* _WORK INSTRUCTIONS_
For these records, count the lines containing the word "will" and respond with the number alone.
──────────────────────────────
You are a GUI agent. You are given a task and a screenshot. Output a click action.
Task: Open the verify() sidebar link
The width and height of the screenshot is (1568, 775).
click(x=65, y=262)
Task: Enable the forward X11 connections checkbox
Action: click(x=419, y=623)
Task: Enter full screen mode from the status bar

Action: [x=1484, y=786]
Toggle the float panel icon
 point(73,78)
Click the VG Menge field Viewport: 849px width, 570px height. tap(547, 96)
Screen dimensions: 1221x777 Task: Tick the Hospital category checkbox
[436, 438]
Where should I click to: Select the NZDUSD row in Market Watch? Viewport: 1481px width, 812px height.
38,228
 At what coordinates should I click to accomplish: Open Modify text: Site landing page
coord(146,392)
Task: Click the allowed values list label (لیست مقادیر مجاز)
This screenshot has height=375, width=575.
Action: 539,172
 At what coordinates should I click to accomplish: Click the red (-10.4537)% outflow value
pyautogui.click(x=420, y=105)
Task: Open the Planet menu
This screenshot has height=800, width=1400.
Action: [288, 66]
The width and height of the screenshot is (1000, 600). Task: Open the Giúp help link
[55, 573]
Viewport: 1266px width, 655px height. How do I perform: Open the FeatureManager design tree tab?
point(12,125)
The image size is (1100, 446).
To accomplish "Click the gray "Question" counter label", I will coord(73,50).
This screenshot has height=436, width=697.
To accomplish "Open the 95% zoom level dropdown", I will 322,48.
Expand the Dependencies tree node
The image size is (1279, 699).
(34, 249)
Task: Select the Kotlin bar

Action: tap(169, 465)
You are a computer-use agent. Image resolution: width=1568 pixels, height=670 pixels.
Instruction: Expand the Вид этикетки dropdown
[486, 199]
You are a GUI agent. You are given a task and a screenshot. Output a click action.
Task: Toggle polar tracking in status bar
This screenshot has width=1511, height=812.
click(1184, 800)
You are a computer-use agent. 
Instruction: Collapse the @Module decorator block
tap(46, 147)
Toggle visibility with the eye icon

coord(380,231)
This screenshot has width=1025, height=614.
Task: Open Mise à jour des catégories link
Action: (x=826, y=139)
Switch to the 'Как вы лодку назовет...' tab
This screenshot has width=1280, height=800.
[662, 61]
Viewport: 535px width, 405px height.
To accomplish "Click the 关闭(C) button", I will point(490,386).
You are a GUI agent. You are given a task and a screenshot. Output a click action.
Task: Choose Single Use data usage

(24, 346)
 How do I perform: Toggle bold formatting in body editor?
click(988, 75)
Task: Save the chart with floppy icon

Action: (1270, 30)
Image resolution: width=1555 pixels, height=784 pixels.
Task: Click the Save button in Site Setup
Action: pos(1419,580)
──────────────────────────────
* _WRITTEN SOLUTION_
3